6TH OCT. 2023–25TH FEB. 2024
With the most comprehensive retrospective to date on the Vienna-born artist Max Oppenheimer (1885–1954), the Leopold Museum is inviting visitors to rediscover a significant yet almost forgotten oeuvre. The exhibition illustrates how radically the painter acquired his ever evolving and distinctive signature style, formulating a substantial contribution to modern art in the process. By the 1910s Oppenheimer was already a well-known artistic personality. While leading galleries and museums in Austria, Germany and Switzerland showcased exhibitions of his works, museum and private collections also included them in their inventory.
The presentation looks at the artist’s role and networks through his contemporaries Egon Schiele and Oskar Kokoschka. His initial friendship with the latter would soon turn into a veritable feud. In 1911, Oppenheimer created a poster for his exhibition at the renowned Munich gallery Thannhauser, which prompted Kokoschka to accuse him of plagiarism. Kokoschka insisted that Oppenheimer’s work was a copy of his 1910 poster for the magazine Der Sturm, and his circle went on to discredit Oppenheimer’s oeuvre.

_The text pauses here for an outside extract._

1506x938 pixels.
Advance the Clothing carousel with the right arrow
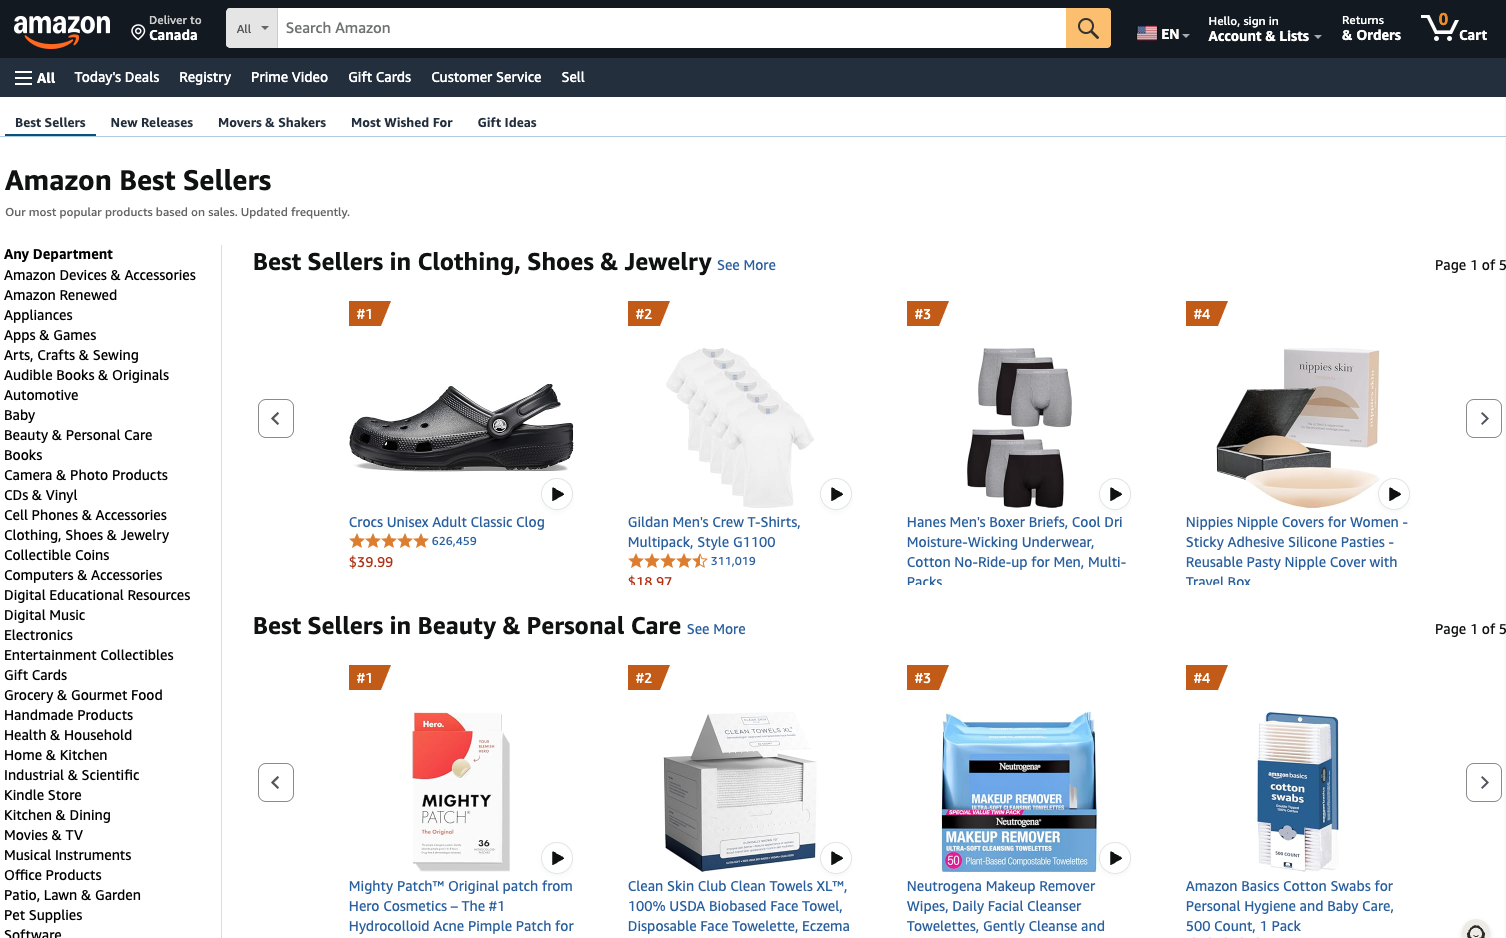(1483, 418)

The friendship and artistic connection between Schiele and Oppenheimer, by contrast, would last years, and manifested in their shared artistic work – Schiele’s watercolor The Painter Max Oppenheimer (1910) and Oppenheimer’s painting Portrait of Egon Schiele (1910), for instance, illustrate how the two artists portrayed and inspired each other. The Leopold Museum’s latest acquisition hails from this time, and is an icon of early Expressionism: Oppenheimer’s Self-Portrait (1911). The work, which was long considered lost, resurfaced at an auction in 2023, but was withdrawn shortly before the sale owing to claims raised by the heirs of the work’s former owner. The painting was once owned by the Viennese physician, merchant and art collector Dr. Oskar Reichel. Following Austria’s Anschluss in 1938, Dr. Reichel was persecuted by the National Socialists for being Jewish, and died in 1943 in Vienna. The whereabouts of his art collection are still largely unknown. Following a settlement with Oskar Reichel’s legal heir, the Leopold Museum purchased the work in August 2023 to be able to make it accessible to the public.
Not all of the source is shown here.